▶ _Exercise brief_
A word-for-word printout of the whole listing is needed.

▶ _Available data_
◇ ◇ ◇
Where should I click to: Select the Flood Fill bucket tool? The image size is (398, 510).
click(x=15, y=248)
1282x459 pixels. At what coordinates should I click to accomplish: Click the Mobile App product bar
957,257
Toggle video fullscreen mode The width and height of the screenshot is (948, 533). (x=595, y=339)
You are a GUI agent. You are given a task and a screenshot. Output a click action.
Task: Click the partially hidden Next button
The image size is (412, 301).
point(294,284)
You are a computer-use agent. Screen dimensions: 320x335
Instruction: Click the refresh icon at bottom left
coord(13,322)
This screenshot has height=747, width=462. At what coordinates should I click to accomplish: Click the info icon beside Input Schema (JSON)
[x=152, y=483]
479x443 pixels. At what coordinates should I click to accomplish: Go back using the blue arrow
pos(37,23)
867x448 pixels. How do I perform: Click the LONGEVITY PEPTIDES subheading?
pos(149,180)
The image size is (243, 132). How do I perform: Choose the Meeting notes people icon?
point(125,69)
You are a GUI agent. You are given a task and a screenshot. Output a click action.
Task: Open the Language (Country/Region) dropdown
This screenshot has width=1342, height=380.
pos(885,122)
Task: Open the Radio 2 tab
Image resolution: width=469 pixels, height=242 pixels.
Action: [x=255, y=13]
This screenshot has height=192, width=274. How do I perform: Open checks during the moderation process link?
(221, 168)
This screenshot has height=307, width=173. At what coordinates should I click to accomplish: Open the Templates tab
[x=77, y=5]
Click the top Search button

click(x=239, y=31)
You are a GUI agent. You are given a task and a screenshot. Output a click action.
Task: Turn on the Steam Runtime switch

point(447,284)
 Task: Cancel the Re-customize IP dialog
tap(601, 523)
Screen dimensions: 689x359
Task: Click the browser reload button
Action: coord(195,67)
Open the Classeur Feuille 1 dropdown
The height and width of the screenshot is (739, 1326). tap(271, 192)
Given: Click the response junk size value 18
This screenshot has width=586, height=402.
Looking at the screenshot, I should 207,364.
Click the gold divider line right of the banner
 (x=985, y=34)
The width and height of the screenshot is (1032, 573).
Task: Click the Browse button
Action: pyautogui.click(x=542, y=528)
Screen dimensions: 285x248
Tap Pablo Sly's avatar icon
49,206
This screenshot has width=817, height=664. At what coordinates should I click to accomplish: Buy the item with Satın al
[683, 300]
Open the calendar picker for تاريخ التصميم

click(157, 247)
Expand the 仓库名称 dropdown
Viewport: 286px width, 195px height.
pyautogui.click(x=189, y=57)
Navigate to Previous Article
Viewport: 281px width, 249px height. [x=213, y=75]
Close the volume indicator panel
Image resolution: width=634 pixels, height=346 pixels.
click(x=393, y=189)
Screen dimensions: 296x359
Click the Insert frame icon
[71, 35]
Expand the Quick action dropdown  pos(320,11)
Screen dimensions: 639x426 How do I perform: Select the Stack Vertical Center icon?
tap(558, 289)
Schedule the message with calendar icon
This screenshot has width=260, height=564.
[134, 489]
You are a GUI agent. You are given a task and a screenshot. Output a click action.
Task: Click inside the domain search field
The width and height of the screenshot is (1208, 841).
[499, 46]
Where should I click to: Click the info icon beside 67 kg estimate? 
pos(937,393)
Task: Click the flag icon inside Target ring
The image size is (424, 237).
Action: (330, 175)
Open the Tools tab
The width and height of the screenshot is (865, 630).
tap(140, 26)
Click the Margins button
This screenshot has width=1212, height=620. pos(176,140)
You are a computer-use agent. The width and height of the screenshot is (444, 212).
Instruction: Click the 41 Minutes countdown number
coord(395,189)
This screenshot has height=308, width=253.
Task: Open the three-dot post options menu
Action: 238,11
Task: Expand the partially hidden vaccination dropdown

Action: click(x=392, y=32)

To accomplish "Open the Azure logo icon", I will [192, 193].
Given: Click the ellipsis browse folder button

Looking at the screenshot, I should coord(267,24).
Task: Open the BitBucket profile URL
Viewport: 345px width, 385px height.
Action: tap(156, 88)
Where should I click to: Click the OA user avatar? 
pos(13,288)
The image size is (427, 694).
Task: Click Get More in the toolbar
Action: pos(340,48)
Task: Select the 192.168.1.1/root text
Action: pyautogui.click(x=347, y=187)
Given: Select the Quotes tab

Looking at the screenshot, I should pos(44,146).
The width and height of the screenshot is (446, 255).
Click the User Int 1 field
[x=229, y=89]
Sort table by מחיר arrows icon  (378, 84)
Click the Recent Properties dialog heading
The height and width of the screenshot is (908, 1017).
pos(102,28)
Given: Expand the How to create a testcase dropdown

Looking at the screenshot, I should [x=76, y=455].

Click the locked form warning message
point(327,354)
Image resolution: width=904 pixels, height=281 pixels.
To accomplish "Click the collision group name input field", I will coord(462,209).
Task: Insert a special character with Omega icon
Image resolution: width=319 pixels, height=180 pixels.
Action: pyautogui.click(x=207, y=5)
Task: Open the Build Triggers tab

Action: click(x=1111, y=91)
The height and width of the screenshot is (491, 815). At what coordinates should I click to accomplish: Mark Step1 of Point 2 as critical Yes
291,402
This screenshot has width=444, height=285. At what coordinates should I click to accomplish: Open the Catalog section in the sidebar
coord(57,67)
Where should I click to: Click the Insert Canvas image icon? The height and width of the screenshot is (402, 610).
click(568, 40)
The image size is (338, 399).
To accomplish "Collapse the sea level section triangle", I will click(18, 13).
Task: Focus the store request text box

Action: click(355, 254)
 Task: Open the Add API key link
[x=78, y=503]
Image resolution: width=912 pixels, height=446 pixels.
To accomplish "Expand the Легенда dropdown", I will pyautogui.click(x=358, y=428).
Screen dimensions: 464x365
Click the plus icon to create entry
◇ ◇ ◇
▶ _Completed task_
Where should I click to: Select the Flood Fill bucket tool? The image size is (398, 510).
click(x=15, y=248)
1282x459 pixels. At what coordinates should I click to accomplish: Click the Mobile App product bar
957,257
Toggle video fullscreen mode The width and height of the screenshot is (948, 533). (x=595, y=339)
You are a GUI agent. You are given a task and a screenshot. Output a click action.
Task: Click the partially hidden Next button
The image size is (412, 301).
point(294,284)
You are a computer-use agent. Screen dimensions: 320x335
Instruction: Click the refresh icon at bottom left
coord(13,322)
This screenshot has height=747, width=462. At what coordinates should I click to accomplish: Click the info icon beside Input Schema (JSON)
[x=152, y=483]
479x443 pixels. At what coordinates should I click to accomplish: Go back using the blue arrow
pos(37,23)
867x448 pixels. How do I perform: Click the LONGEVITY PEPTIDES subheading?
pos(149,180)
The image size is (243, 132). How do I perform: Choose the Meeting notes people icon?
point(125,69)
You are a GUI agent. You are given a task and a screenshot. Output a click action.
Task: Open the Language (Country/Region) dropdown
This screenshot has width=1342, height=380.
pos(885,122)
Task: Open the Radio 2 tab
Image resolution: width=469 pixels, height=242 pixels.
Action: [x=255, y=13]
This screenshot has height=192, width=274. How do I perform: Open checks during the moderation process link?
(221, 168)
This screenshot has height=307, width=173. At what coordinates should I click to accomplish: Open the Templates tab
[x=77, y=5]
Click the top Search button

click(x=239, y=31)
You are a GUI agent. You are given a task and a screenshot. Output a click action.
Task: Turn on the Steam Runtime switch

point(447,284)
 Task: Cancel the Re-customize IP dialog
tap(601, 523)
Screen dimensions: 689x359
Task: Click the browser reload button
Action: coord(195,67)
Open the Classeur Feuille 1 dropdown
The height and width of the screenshot is (739, 1326). tap(271, 192)
Given: Click the response junk size value 18
This screenshot has width=586, height=402.
Looking at the screenshot, I should 207,364.
Click the gold divider line right of the banner
 (x=985, y=34)
The width and height of the screenshot is (1032, 573).
Task: Click the Browse button
Action: pyautogui.click(x=542, y=528)
Screen dimensions: 285x248
Tap Pablo Sly's avatar icon
49,206
This screenshot has width=817, height=664. At what coordinates should I click to accomplish: Buy the item with Satın al
[683, 300]
Open the calendar picker for تاريخ التصميم

click(157, 247)
Expand the 仓库名称 dropdown
Viewport: 286px width, 195px height.
pyautogui.click(x=189, y=57)
Navigate to Previous Article
Viewport: 281px width, 249px height. [x=213, y=75]
Close the volume indicator panel
Image resolution: width=634 pixels, height=346 pixels.
click(x=393, y=189)
Screen dimensions: 296x359
Click the Insert frame icon
[71, 35]
Expand the Quick action dropdown  pos(320,11)
Screen dimensions: 639x426 How do I perform: Select the Stack Vertical Center icon?
tap(558, 289)
Schedule the message with calendar icon
This screenshot has width=260, height=564.
[134, 489]
You are a GUI agent. You are given a task and a screenshot. Output a click action.
Task: Click inside the domain search field
The width and height of the screenshot is (1208, 841).
[499, 46]
Where should I click to: Click the info icon beside 67 kg estimate? 
pos(937,393)
Task: Click the flag icon inside Target ring
The image size is (424, 237).
Action: (330, 175)
Open the Tools tab
The width and height of the screenshot is (865, 630).
tap(140, 26)
Click the Margins button
This screenshot has width=1212, height=620. pos(176,140)
You are a computer-use agent. The width and height of the screenshot is (444, 212).
Instruction: Click the 41 Minutes countdown number
coord(395,189)
This screenshot has height=308, width=253.
Task: Open the three-dot post options menu
Action: 238,11
Task: Expand the partially hidden vaccination dropdown

Action: click(x=392, y=32)

To accomplish "Open the Azure logo icon", I will [192, 193].
Given: Click the ellipsis browse folder button

Looking at the screenshot, I should coord(267,24).
Task: Open the BitBucket profile URL
Viewport: 345px width, 385px height.
Action: tap(156, 88)
Where should I click to: Click the OA user avatar? 
pos(13,288)
The image size is (427, 694).
Task: Click Get More in the toolbar
Action: pos(340,48)
Task: Select the 192.168.1.1/root text
Action: pyautogui.click(x=347, y=187)
Given: Select the Quotes tab

Looking at the screenshot, I should pos(44,146).
The width and height of the screenshot is (446, 255).
Click the User Int 1 field
[x=229, y=89]
Sort table by מחיר arrows icon  (378, 84)
Click the Recent Properties dialog heading
The height and width of the screenshot is (908, 1017).
pos(102,28)
Given: Expand the How to create a testcase dropdown

Looking at the screenshot, I should [x=76, y=455].

Click the locked form warning message
point(327,354)
Image resolution: width=904 pixels, height=281 pixels.
To accomplish "Click the collision group name input field", I will coord(462,209).
Task: Insert a special character with Omega icon
Image resolution: width=319 pixels, height=180 pixels.
Action: pyautogui.click(x=207, y=5)
Task: Open the Build Triggers tab

Action: click(x=1111, y=91)
The height and width of the screenshot is (491, 815). At what coordinates should I click to accomplish: Mark Step1 of Point 2 as critical Yes
291,402
This screenshot has width=444, height=285. At what coordinates should I click to accomplish: Open the Catalog section in the sidebar
coord(57,67)
Where should I click to: Click the Insert Canvas image icon? The height and width of the screenshot is (402, 610).
click(568, 40)
The image size is (338, 399).
To accomplish "Collapse the sea level section triangle", I will click(18, 13).
Task: Focus the store request text box

Action: click(355, 254)
 Task: Open the Add API key link
[x=78, y=503]
Image resolution: width=912 pixels, height=446 pixels.
To accomplish "Expand the Легенда dropdown", I will pyautogui.click(x=358, y=428).
Screen dimensions: 464x365
Click the plus icon to create entry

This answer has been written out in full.